Appellants assert three points for reversal, (1) the court erred in granting appellee relief because of appellee's repudiation and anticipated breach of the option agreement, (2) the option was null and void, and (3) there was insufficient evidence to support an award of damages.
The evidence is undisputed that appellee timely accepted the option and the appellants' only valid objection to complying with the contract was eliminated when it developed the Federal Land Bank would make a loan for the additional funds needed for closing, and appellants would be released from the existing mortgage.
The court correctly granted specific performance, and we find no merit in appellants' argument that appellee was required to tender payment upon acceptance or exercise of the option. Newberry v. McClaren, 264 Ark. 735, 575 S.W.2d 438 (1979). The agreement made no requirement of tender of the purchase price at time of acceptance of the option. The evidence shows appellee had tentative arrangements for the necessary funds to close, but final arrangements could not be made absent the abstract to be furnished by appellants.

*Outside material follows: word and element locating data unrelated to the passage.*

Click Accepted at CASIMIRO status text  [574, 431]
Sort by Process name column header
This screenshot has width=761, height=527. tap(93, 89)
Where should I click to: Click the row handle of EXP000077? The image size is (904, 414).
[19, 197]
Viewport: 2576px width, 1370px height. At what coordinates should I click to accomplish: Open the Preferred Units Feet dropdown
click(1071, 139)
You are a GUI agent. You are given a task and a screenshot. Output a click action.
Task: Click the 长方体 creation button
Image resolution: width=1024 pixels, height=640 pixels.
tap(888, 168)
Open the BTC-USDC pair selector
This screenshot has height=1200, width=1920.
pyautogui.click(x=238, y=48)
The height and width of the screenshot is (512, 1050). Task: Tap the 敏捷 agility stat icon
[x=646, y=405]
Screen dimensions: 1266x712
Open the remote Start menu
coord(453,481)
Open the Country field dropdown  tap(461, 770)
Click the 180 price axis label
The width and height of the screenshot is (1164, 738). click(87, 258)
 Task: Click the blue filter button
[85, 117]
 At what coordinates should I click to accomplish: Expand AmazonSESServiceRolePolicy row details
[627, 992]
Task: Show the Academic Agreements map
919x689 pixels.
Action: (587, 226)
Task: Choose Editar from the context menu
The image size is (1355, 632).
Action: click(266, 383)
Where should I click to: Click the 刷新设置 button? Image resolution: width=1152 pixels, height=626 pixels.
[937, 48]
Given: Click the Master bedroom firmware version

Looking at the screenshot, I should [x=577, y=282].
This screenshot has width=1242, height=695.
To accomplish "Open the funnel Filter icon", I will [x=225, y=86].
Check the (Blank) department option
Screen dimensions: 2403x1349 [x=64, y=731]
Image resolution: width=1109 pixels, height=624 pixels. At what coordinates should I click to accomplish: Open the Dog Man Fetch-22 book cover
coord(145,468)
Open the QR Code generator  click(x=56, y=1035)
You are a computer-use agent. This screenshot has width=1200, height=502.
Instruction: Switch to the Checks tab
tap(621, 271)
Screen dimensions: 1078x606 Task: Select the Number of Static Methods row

However, as to the judgment for damages awarded appellee, the record reflects the only evidence to support a judgment for damages was the testimony of appellee giving his estimates of what his losses were in not obtaining possession of the lands. Such testimony, however, did not embrace evidence of the interest expense that appellee would have incurred had the sale been closed, and the evidence is otherwise highly speculative and conjectural. We conclude the evidence is not of such a substantial nature as is required to support the judgment. Marathon Oil Company v. Sowell, 191 Ark. 865, 88 S.W.2d 82 (1935).
The decree of the court is modified to delete the award of damages, and affirmed as modified.